MATERIAL FOR THE TASK section start

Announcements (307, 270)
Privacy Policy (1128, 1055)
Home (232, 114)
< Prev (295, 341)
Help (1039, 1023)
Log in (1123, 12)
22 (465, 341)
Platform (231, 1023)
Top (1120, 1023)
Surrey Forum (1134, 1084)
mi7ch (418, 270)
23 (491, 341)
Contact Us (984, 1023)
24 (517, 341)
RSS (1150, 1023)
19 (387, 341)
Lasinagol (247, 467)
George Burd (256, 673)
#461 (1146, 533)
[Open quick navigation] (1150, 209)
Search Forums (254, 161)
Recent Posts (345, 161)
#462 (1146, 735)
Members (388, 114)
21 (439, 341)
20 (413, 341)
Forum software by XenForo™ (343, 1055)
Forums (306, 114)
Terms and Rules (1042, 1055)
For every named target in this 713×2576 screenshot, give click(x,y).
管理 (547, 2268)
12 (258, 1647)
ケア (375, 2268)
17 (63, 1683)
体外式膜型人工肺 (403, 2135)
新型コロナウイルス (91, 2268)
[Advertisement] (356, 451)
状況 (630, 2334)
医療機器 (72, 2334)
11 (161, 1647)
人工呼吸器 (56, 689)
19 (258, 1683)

MATERIAL FOR THE TASK section end
MATERIAL FOR THE TASK section start

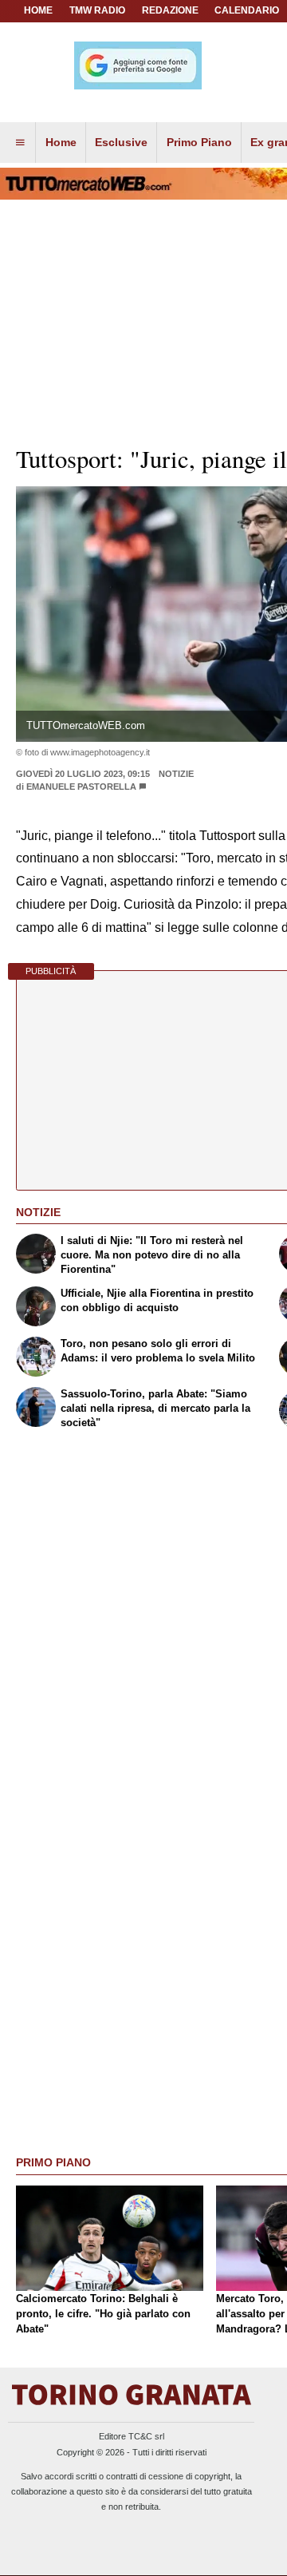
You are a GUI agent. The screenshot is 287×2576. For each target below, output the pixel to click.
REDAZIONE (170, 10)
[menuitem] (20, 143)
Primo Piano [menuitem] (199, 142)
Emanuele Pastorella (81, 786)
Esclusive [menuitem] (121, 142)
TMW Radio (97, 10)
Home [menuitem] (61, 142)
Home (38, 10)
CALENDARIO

MATERIAL FOR THE TASK section end

> TASK OBJECTIVE: In the entries above, find the line holding "19 (387, 341)" and the line holding "19 (258, 1683)", then retype exactly those two lines and every line between them, and nothing else.

> RESULT OF THE TASK:
19 (387, 341)
Lasinagol (247, 467)
George Burd (256, 673)
#461 (1146, 533)
[Open quick navigation] (1150, 209)
Search Forums (254, 161)
Recent Posts (345, 161)
#462 (1146, 735)
Members (388, 114)
21 (439, 341)
20 (413, 341)
Forum software by XenForo™ (343, 1055)
Forums (306, 114)
Terms and Rules (1042, 1055)
For every named target in this 713×2576 screenshot, give click(x,y).
管理 (547, 2268)
12 (258, 1647)
ケア (375, 2268)
17 (63, 1683)
体外式膜型人工肺 (403, 2135)
新型コロナウイルス (91, 2268)
[Advertisement] (356, 451)
状況 (630, 2334)
医療機器 (72, 2334)
11 (161, 1647)
人工呼吸器 (56, 689)
19 (258, 1683)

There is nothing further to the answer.